_SOAL LATIHAN:_
#1 Tuliskan kembali dengan tepat bagian teks tentang pertikaian antarmanusia, mulai dari "Generasi umat manusia" dan terus sampai "antara umat Allah.".
#2 Rangkumlah teks tentang pertikaian antarmanusia dalam dua kalimat.
#3 Teruskan teks tentang pertikaian antarmanusia mulai dari kalimat terakhirnya.

_SUMBER BACAAN:_
════════════════════

Alkitab pun tidak berusaha menutup-nutupi berbagai pertikaian di antara umat manusia. Mulai dari Adam dan Hawa yang berdebat tentang siapa yang paling bertanggungjawab atas perbuatan mereka memakan buah terlarang (dapatkah kita bayangkan betapa banyaknya pertengkaran yang kemudian muncul dalam beratus-ratus tahun usia pernikahan mereka?), dilanjutkan dengan Kain yang membunuh Habel, dan diteruskan oleh keturunan mereka yang hidup penuh kekerasan dan kekejian satu sama lain.

Generasi umat manusia yang ganas ini sempat ditenggelamkan Tuhan di dalam air bah ketika zaman Nuh. Tetapi, air bah boleh surut kembali, namun tidak demikian halnya dengan kebencian di antara umat manusia. Perjanjian Lama mencatat begitu banyak pertikaian dan pertentangan yang terjadi pasca air bah, bukan saja di tengah orang-orang yang tidak mengenal Tuhan tetapi juga di antara umat Allah.

Perjanjian Baru pun tidak menampakkan wajah yang lebih baik jika ditinjau dari sudut pandang hubungan antar manusia. Murid-murid Tuhan Yesus berdebat tentang siapa yang paling besar di antara mereka, lupa bahwa Guru mereka masih di situ. Tulisan-tulisan Paulus pun melukiskan bagi kita pertikaian-pertikaian yang terjadi di dalam jemaat Tuhan. Dan, seolah ingin setia pada tradisi, gereja sampai hari inipun tidak luput dari berbagai pertengkaran antar sesama umat percaya. Beberapa pertengkaran bahkan sampai pada tahap dead lock, tidak ada jalan keluarnya lagi. Jadi pertanyaannya, masih relevankah kita bicara tentang perdamaian?? Apalagi sampai bercita-cita jadi pembawa damai?? Apa yang menjadi faktor penting bagi pendamaian?

════════════════════

_ENTRI TERSEDIA:_
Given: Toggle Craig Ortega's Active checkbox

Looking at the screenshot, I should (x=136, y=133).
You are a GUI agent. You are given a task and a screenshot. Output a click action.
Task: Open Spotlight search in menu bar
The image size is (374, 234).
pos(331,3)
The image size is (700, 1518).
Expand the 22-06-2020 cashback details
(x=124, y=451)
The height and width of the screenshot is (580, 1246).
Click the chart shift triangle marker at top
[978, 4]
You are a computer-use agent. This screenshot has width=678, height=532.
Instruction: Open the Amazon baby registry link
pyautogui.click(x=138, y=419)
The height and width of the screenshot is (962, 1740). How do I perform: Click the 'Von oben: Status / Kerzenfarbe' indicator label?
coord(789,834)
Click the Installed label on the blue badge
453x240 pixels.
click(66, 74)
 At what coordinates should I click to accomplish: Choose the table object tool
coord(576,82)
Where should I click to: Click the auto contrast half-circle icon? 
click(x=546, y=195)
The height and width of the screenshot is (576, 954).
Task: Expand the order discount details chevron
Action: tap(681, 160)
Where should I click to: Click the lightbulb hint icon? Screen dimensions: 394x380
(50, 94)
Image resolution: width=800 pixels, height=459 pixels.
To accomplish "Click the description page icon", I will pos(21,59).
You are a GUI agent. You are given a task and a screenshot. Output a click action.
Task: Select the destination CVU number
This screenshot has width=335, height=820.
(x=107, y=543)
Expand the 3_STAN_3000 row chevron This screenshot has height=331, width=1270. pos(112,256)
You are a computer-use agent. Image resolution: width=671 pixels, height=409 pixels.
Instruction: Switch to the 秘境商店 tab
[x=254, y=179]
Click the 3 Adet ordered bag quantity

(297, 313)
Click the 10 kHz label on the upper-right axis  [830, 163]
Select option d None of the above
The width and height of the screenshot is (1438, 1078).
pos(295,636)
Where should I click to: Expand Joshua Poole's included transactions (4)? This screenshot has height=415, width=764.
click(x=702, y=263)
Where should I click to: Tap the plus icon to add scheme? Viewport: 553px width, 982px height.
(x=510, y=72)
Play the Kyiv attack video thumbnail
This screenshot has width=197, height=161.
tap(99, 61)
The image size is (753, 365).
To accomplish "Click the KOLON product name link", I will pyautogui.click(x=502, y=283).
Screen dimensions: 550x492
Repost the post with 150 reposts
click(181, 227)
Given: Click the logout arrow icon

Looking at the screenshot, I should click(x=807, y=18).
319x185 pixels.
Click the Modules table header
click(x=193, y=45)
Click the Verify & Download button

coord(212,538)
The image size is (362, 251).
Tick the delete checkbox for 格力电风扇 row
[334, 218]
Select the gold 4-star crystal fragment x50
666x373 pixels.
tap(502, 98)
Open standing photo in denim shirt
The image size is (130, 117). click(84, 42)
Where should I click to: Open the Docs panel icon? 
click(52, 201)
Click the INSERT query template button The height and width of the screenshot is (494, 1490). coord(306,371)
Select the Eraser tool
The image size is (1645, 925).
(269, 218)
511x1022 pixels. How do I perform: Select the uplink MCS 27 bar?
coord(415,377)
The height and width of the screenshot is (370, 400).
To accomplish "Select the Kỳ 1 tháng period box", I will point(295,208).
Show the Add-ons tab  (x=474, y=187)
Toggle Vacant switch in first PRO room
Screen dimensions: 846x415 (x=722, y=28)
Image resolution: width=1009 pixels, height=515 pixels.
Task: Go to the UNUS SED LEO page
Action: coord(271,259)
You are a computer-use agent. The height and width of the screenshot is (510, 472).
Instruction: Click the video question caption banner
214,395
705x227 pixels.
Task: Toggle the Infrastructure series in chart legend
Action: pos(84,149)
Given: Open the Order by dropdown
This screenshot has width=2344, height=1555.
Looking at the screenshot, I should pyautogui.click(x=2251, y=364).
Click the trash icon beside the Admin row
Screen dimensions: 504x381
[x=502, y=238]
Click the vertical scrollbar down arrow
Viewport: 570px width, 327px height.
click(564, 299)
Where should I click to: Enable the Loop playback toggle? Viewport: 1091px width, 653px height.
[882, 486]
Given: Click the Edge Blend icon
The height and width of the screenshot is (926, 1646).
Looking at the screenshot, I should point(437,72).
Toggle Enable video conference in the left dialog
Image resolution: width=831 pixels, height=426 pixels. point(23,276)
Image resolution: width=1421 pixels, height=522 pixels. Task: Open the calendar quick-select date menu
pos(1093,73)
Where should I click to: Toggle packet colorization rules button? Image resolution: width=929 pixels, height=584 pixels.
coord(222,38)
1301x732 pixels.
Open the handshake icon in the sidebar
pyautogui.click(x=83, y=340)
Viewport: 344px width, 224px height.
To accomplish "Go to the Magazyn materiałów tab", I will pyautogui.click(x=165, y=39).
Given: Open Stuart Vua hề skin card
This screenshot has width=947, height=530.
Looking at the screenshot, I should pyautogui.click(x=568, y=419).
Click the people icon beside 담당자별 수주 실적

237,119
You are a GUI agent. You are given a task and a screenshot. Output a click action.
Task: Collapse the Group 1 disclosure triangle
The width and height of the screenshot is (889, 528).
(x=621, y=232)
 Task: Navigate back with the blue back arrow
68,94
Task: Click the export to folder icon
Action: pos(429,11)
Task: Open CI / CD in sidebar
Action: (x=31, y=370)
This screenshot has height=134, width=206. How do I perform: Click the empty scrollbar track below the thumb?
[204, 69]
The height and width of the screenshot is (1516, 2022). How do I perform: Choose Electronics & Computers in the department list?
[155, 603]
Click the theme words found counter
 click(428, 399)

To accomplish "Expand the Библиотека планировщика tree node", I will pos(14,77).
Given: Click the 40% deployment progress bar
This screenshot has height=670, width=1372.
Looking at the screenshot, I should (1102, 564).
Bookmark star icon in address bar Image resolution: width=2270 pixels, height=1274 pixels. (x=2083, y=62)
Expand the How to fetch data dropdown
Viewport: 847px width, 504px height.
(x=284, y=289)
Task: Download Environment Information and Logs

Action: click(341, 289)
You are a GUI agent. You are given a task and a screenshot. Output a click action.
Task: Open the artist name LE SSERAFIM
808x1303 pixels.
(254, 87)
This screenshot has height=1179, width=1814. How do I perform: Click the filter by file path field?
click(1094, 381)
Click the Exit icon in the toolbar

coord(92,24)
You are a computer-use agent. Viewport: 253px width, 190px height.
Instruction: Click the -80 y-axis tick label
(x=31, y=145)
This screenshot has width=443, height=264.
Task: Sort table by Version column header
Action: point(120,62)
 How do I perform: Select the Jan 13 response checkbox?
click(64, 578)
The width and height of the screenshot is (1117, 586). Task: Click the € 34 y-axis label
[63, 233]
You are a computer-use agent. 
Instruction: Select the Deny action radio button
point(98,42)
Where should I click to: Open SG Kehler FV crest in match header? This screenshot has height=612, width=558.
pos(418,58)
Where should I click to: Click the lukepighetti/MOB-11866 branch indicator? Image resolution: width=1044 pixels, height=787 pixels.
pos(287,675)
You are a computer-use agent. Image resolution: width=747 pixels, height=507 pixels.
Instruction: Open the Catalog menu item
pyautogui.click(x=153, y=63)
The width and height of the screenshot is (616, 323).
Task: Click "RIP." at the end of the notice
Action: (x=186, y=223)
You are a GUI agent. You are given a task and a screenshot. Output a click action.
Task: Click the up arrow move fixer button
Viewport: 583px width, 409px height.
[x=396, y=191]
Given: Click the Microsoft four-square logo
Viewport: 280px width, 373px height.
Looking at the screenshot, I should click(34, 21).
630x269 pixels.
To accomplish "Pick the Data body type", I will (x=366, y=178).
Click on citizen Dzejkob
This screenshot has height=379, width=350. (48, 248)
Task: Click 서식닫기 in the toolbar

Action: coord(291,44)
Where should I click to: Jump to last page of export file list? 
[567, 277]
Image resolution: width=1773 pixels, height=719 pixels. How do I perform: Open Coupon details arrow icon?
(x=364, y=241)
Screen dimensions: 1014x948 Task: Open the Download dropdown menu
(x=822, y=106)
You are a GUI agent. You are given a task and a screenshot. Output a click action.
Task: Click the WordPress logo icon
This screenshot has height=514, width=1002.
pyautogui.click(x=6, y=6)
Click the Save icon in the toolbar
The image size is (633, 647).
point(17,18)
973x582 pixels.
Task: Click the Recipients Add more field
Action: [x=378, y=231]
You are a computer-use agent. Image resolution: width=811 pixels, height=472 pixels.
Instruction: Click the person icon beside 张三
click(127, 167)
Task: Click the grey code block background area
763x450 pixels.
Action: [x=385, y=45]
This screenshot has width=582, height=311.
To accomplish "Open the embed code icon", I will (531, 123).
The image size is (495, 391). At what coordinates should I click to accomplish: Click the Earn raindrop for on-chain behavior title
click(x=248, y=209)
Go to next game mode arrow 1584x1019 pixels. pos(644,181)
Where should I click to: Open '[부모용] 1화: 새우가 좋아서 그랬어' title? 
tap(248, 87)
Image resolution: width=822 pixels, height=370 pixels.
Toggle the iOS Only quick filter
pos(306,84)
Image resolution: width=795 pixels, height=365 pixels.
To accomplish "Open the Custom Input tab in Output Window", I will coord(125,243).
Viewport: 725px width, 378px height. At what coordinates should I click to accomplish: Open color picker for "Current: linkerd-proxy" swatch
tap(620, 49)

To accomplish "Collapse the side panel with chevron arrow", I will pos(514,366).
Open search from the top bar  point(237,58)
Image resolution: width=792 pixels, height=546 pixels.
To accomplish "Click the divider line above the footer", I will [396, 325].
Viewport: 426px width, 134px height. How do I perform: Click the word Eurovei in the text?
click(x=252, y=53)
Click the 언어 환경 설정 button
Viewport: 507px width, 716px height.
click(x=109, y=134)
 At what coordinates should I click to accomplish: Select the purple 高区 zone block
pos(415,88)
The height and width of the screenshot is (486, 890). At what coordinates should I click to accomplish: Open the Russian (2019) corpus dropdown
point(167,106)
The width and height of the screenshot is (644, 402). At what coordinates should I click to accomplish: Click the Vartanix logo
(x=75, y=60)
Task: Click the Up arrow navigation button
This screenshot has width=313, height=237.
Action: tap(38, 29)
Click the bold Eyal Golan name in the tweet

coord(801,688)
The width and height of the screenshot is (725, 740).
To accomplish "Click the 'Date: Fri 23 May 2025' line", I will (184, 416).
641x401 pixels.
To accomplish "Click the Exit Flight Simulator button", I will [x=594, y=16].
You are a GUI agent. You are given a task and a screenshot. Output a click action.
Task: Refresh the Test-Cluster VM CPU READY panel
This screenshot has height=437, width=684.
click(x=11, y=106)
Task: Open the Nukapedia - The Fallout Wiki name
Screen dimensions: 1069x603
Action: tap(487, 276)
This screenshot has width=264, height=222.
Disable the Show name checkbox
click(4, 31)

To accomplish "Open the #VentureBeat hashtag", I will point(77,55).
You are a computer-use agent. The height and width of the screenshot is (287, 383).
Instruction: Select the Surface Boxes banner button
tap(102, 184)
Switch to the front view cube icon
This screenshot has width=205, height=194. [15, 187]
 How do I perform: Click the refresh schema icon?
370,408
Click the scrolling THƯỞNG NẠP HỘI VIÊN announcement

════════════════════

_JAWABAN:_
#1
Generasi umat manusia yang ganas ini sempat ditenggelamkan Tuhan di dalam air bah ketika zaman Nuh. Tetapi, air bah boleh surut kembali, namun tidak demikian halnya dengan kebencian di antara umat manusia. Perjanjian Lama mencatat begitu banyak pertikaian dan pertentangan yang terjadi pasca air bah, bukan saja di tengah orang-orang yang tidak mengenal Tuhan tetapi juga di antara umat Allah.

#2 Alkitab tidak menutupi pertikaian antarmanusia, mulai dari Adam dan Hawa serta Kain yang membunuh Habel, berlanjut sesudah air bah zaman Nuh di Perjanjian Lama, hingga perdebatan murid-murid Yesus dan pertikaian jemaat dalam tulisan Paulus di Perjanjian Baru. Karena gereja sampai hari ini pun tidak luput dari pertengkaran, muncul pertanyaan apakah masih relevan berbicara tentang perdamaian dan apa faktor penting bagi pendamaian.

#3
Arti Penting Berdamai dengan Allah

Pada dasarnya, kita tidak mungkin mengerti perdamaian yang sejati, jika kita tidak mengerti apa artinya didamaikan dengan Tuhan. Billy Graham pernah menulis sebuah buku yang laris sekali dan dibuatkan pula dalam versi traktat, judulnya Peace with God, Damai Dengan Allah. Buku ini menceritakan suatu kebenaran yang hakiki dari suatu perdamaian, yaitu damai dengan Allah, sebab dari sinilah perdamaian sejati bermula.

Sebagai manusia yang hidup di dalam dunia yang telah jatuh ke dalam dosa, kita bukan saja menjadi seteru bagi sesama kita,  tetapi juga (bahkan terutama) seteru bagi Allah. Alkitab mengajarkan pada kita sifat dosa yang memecah belah. Sehingga dalam artian tertentu, kita dapat melihat dosa sebagai lawan kata dari kasih, yaitu dimana dosa bersifat memecah belah, maka kasih bersifat mempersatukan.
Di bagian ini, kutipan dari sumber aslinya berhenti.